Look at the logo of the American Psychiatric Association and you'll see that it features a portrait head of one Benjamin Rush MD (1745-1813), who has been called "the founder of American psychiatry". Dr Rush is a most interesting figure in the birth of the United States. An early abolitionist and agitator for independence from Britain, he encouraged Thomas Paine to write Common Sense and helped him to edit it. He was a doctor for the Continental Army, a member of the Continental Congress, and a signer of the Declaration of Independence. A recent biographer calls him "a Revolutionary gadfly".
He was medical adviser to the Lewis and Clark expedition, supplying those intrepid explorers with laxatives whose effect was so noisome they became known as "thunderclappers". The high mercury content of Dr Rush's "bilious pills" made it easy to track the exact path of the members of that famous expedition.
Ahead of his times in some ways, Dr Rush had quirky and - to us - almost absurdly outmoded views in his practice of medicine and his approach to mental illness. He advocated heavy blood-letting as a universal panacea. He insisted that mental disorders were the product of faulty blood circulation, and had mental patients strapped to a primitive centrifuge, a whirling chair of his invention, and spun around violently in the expectation that this would force their malady out of their skulls.
Dr Rush developed a very reductionist theory of dreams of a type that can still be heard, alas, in certain psychiatric and medical circles. He maintained that dreams were the side-effect of physiological processes, including sexual urges, and that dream content was nothing more than "incoherent ideas", trash from the night that could corrupt and derange judgment and memory.
This dismissive theory of dreams was entirely at odds with Dr Rush's lifelong practice as a dreamer. He made a faithful record of dreams, studied them as clues to the future, and regularly swapped dream reports with no less than John Adams, the second president of the United States. One of Dr Rush's dream reports influenced John Adams to mend his broken friendship with Thomas Jefferson and contained specific long-range precognition of the death of those two former presidents on the same day, a story I tell in my Secret History of Dreaming.

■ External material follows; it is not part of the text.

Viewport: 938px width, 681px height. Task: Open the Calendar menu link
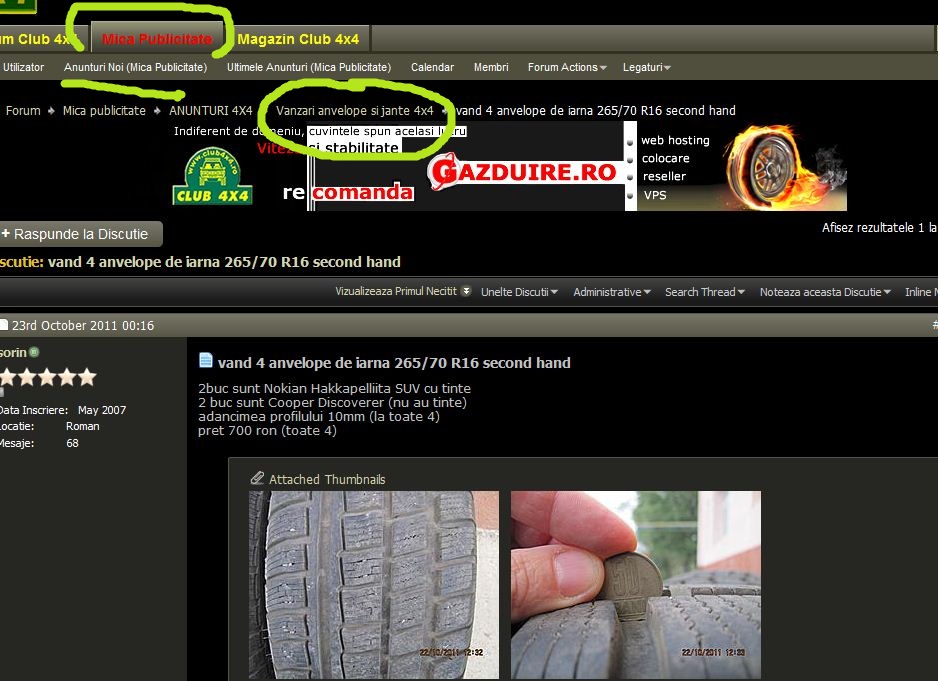[x=432, y=67]
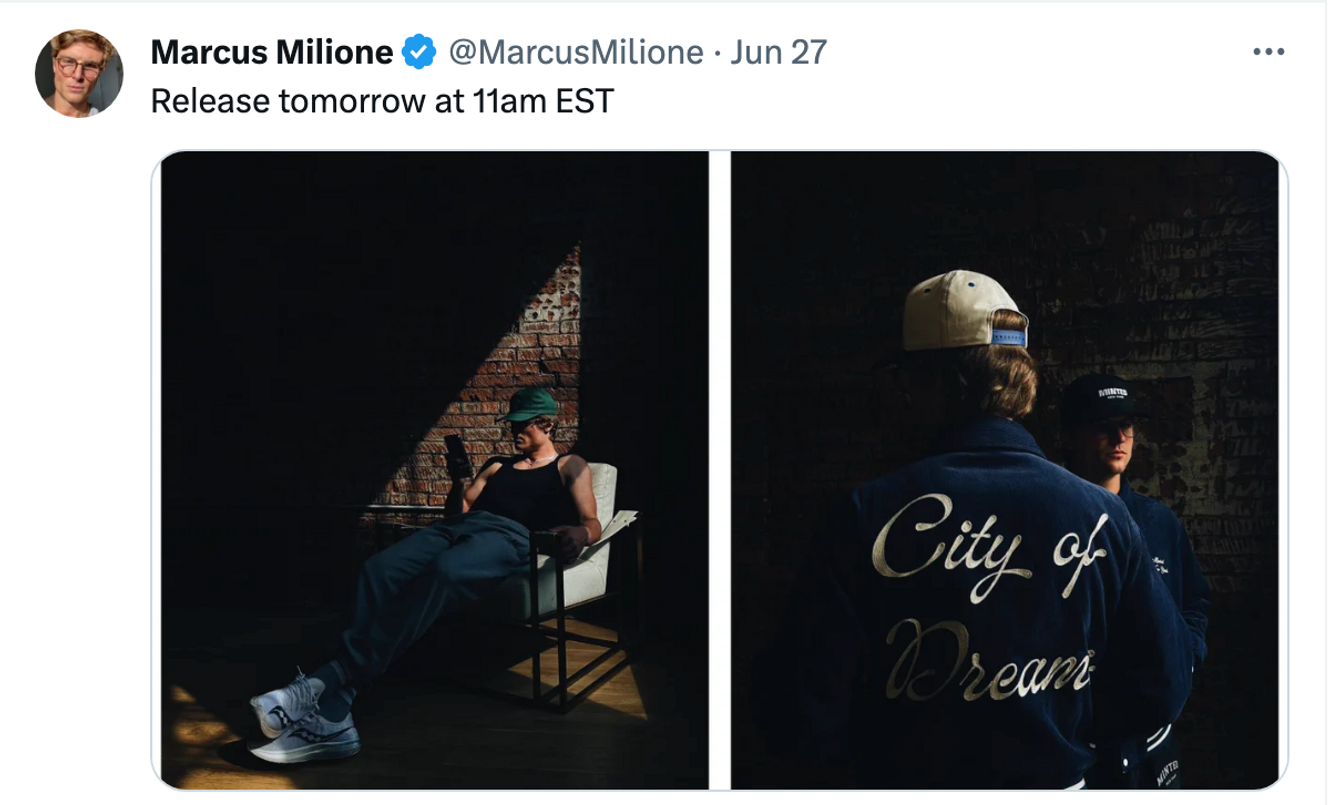This screenshot has width=1330, height=805.
Task: Open the three-dot more options menu
Action: click(1267, 51)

There was a deeper, fascinating and creative tension between Dr Rush's dream life and some of his waking attitudes and opinions. Over much of his life, Dr Rush had a tendency to try to control and lay down the law to those around him. Thus he prescribed a course of "proper reading" for his wife and advocated a diet of "controlled education" for the new American republic. In 1790, when he was 45, Dr Rush dreamed that he was watching an amazing individual up on the steeple of Christ Church in his home town of Philadelphia. The man on the steeple claimed to command the winds and the weather. To the amazement of the crowd, the weather wizard got the wind to shift direction. When he failed to bring the rain, however, he became agitated and dejected and an observer standing near Rush (in his dream) declared that he was certainly a "madman". At this point a flying figure appeared, like Mercury, and held up a banner in front of Dr Rush that announced, in Latin, "This story is about you."

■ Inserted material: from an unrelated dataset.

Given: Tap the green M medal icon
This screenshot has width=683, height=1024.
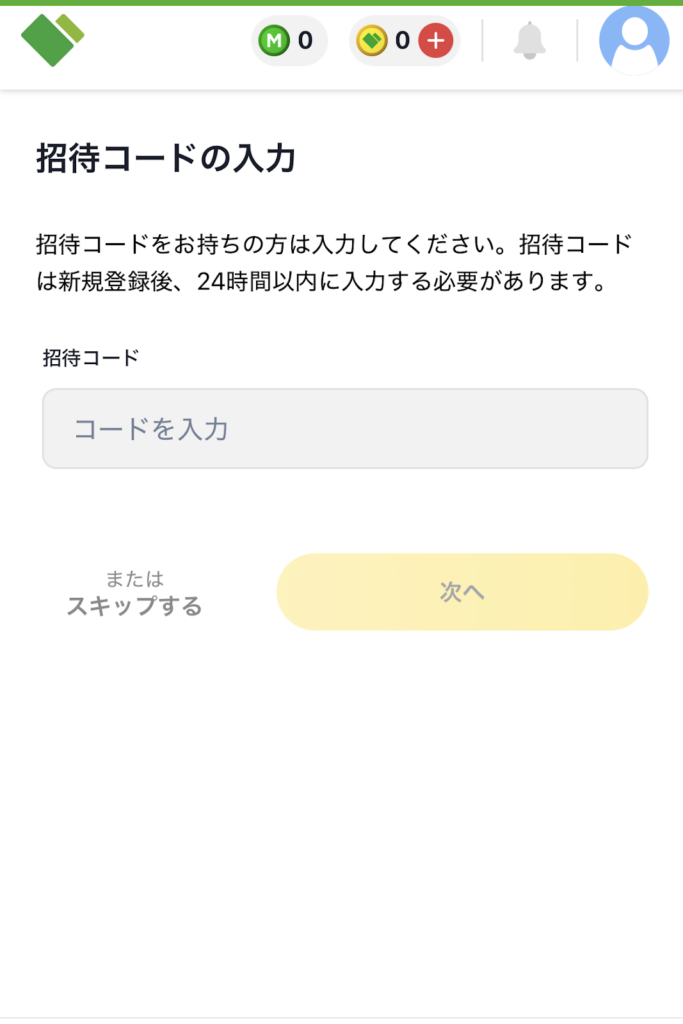Looking at the screenshot, I should coord(273,41).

Dr Rush got the message. The madman on the steeple was him. He was both observer and actor in his dream, which spoofed his waking attitudes and behaviors so outrageously that he could not fail to get the message: stop trying to control the elements. After this, people noticed a pleasant change in Dr Rush.

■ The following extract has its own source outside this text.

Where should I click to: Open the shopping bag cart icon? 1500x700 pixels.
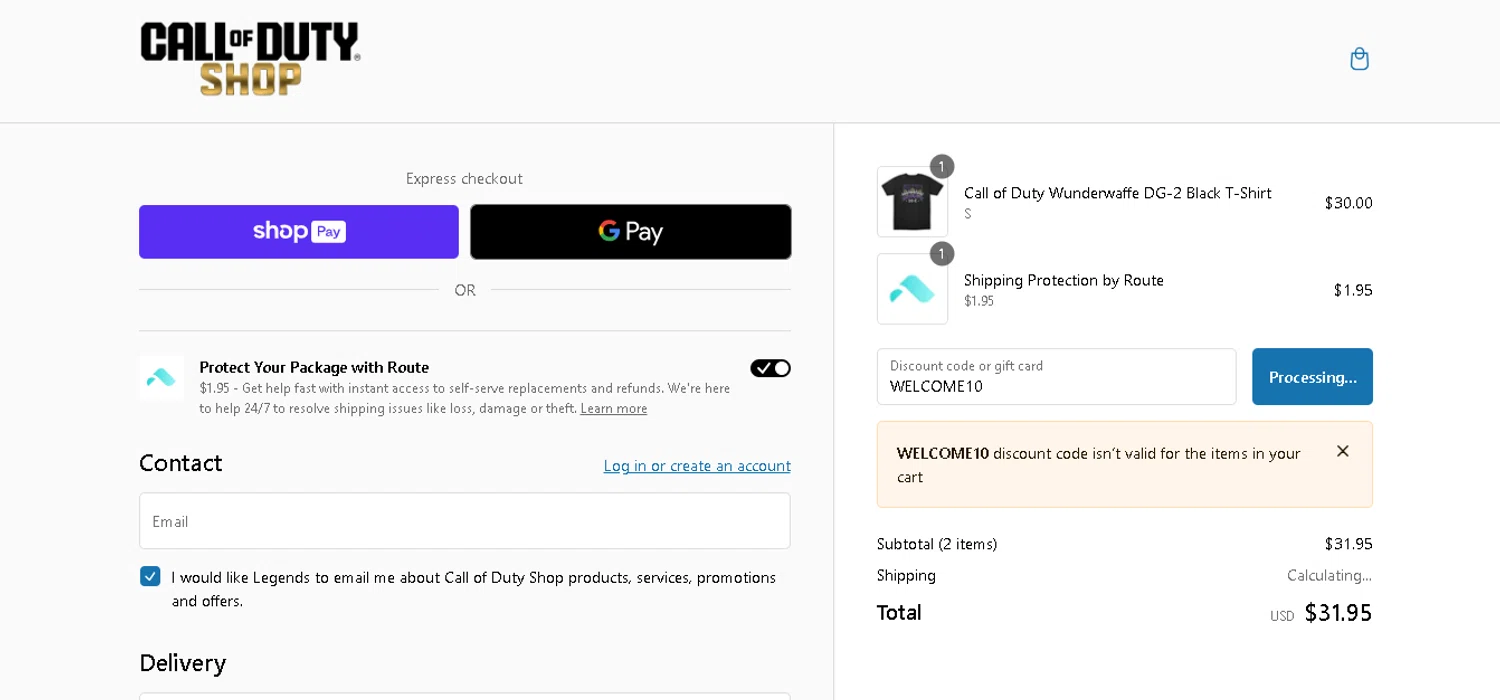pyautogui.click(x=1359, y=59)
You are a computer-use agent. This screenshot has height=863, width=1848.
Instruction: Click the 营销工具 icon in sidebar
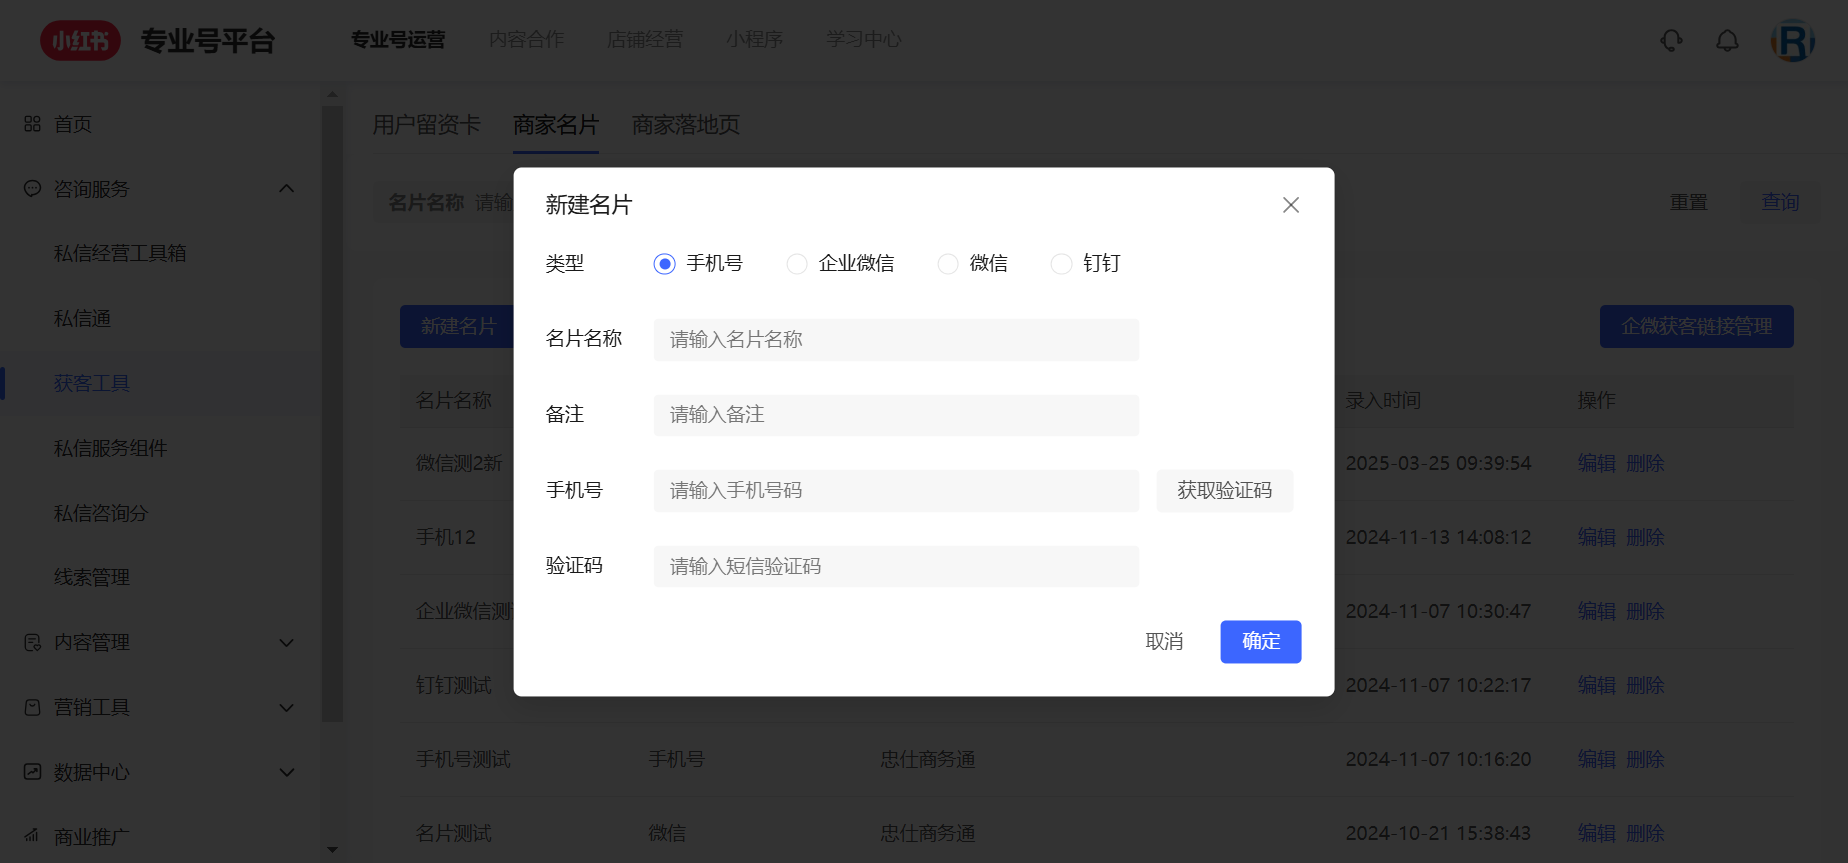click(33, 707)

Another example of how Dr Rush's dreams held up a magic mirror to his life takes us deep into the American tragedy of slavery. In 1773, influenced by the gentle Quaker abolitionist Ebenezer Benezet and his own horrified observation of slave ships at the docks in Liverpool, the young Rush issued a passionate appeal to slave owners to free their slaves, offering the caution that those who failed to do so would be "registered" and processed in the "courts of heaven". Yet two years later, Dr Rush purchased a slave named William Grubber, in preparation for embarking on married life. Grubber was a remarkably loyal and helpful servant; Dr Rush wrote that the slave saved his life during a serious illness. Yet in 1788, when Dr Rush's abolitionist hero Benezet died, Grubber remained in servitude. Soon after that, Rush had a powerful dream that appears to have shaken him to his core. He dreamed that he visited a "Paradise of Negro Slaves" where black men ruled on where white men would go after death - and allowed only one white man, Benezet, to enter heaven. Rush published an account of this dream, anonymously, in the Columbian Magazine, and it inspired him to write out a formal statement promising to free his servant William Grubber. Somehow it took him a further six years to complete the manumission.
Once again, we see dreams serving as a vital corrective to the opinions and attitudes of the ego, holding up that magic mirror that shows us how we really look. The central role of dreaming in shaping the self-image and social attitudes of Dr Rush, John Adams and other key figures in the Revolutionary era in America is something that has yet to be acknowledged - let alone properly investigated - by most mainstream historians, though one trail-blazer in this field, Mechal Sobel, rightly observes that in this seminal age America was "a dream-infused culture" where "work with dreams proivded an important bridge into the modern period, helping people change their world-view and their selves". 
 Mechal Sobel, Teach Me Dreams: The Search for Self in the Revolutionary Era. Princeton and Oxford: Oxford University Press, 2000, p.4.